REQUIRED WORK: Omitting all pictures, copy word for word the lines from the line containing "You are a computer-use agent." through the final line of the entries.

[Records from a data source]
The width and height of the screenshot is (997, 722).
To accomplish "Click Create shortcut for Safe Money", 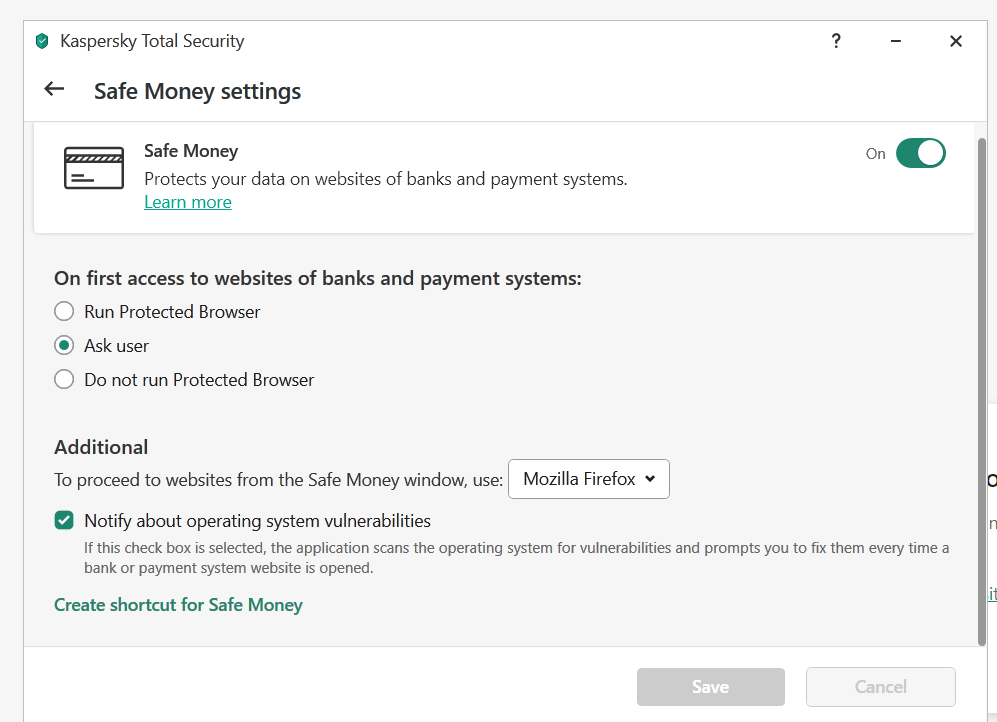I will pyautogui.click(x=178, y=605).
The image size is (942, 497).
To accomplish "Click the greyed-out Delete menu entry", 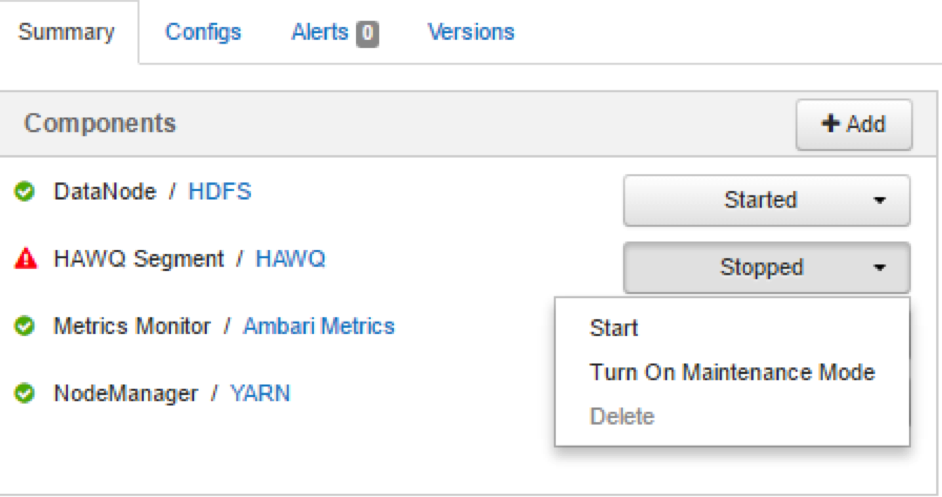I will [622, 416].
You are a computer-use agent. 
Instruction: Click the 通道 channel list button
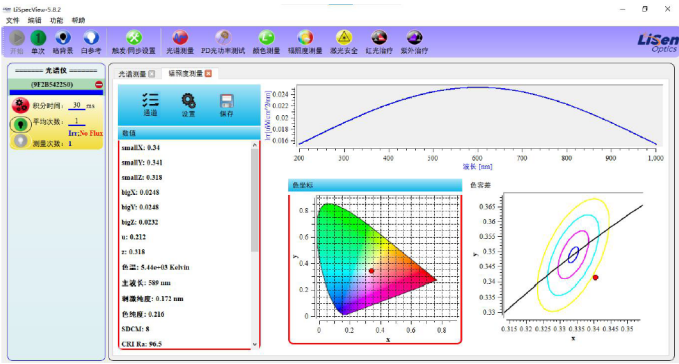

EXERCISE OUTPUT:
You are a computer-use agent. 
Instruction: Click the 通道 channel list button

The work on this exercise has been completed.